Hyperparameter | Value | Description |
---|---|---|
retriever.s_passage | 64 | Number of words in a retrieved passage |
text.with_title | true | Insert title before each passage |
retriever.passages | Salesforce/wikitext,wikitext-2-raw-v1 | Dataset as passage corpus |
retriever.s_context | 128 | Maximum number of tokens allowed for passage contexts |
retriever.n_docs | 4 | Number of retrieved passages |
retriever.s_aggregate | 4 | Number of parallel decoding processes |
generator.model | facebook/opt-1.3b | LLM |
evaluator.max_new_tokens | 100 | Number of tokens in the output sequence |
query | output_seq | output_tok |
---|---|---|
Carbon dioxide is | a greenhouse gas is gas the Earth, viewed as a thatant global gas. is is viewed as a pollutant of to it is also viewed as a pollutant . Thus it is also viewed as a pollutant is Thus it is also . as a pollutant . is it is also viewed as a pollutant . that it is also viewed as a pollutant. gas it is also viewed as a pollutant . a it is also viewed a pollutant . is it is also viewed as | a greenhouse gas that is produced by the burning of fossil fuels. It is a major component of the atmosphere and is responsible for the greenhouse effect. It is also a greenhouse gas that is produced by the burning of fossil fuels. It is a major component of the atmosphere and is responsible for the greenhouse effect. It is also a greenhouse gas that is produced by the burning of fossil fuels. It is a major component of the atmosphere and is responsible for the greenhouse effect.
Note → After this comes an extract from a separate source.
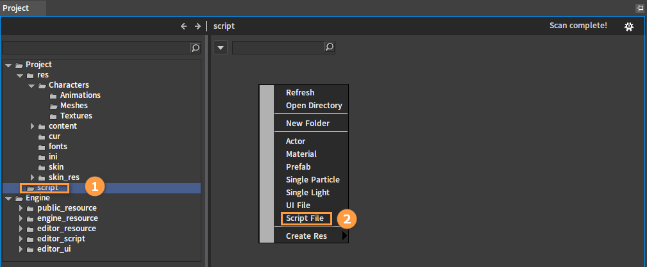Collapse the Characters folder tree node

(31, 85)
It is also a greenhouse gas that |
Ernest Miller Hemingway was | a in writerveston's 18 also a cited as. to of the investon acht Club, of he of also a themervestoningway Club who was a great writer theing he wason aacht man. He was a man who the a greaton, the he was also a great man of the was aon who was a great line of the novel was the a greaton Y line was a novel is was a first line of the novel is also a | a writer and poet who was born in Galveston, Texas in 1882. He was the son of a Methodist minister and a schoolteacher. He was educated at the University of Texas and the University of Texas at Austin. He was a member of the Sigma Phi Epsilon fraternity. He was a member of the Texas Writers Club and the Texas Writers Club. He was a member of the Texas Writers Club. He was a member of the Texas Writers Club. He was a member of the |
Clearly, the outputs of the sequence-wise baseline are disordered, as it relies on post-hoc aggregation that disregards the sequential dependencies between tokens.
We measure both the instantaneous online and offline decoding latencies. As shown in the figure above (from the device's perspective), the cloud-side latency remains relatively stable; hence, we directly use the instantaneous values. While the Least Squares Error (LSE) fitting algorithm is sensitive to outliers, DRAGON provides a more robust estimation. The y-axis intercept reflects the static system overhead, whereas the difference in slope represents the runtime decoding overhead—likely caused by CPU contention between decoding and other concurrent tasks (e.g., aggregation).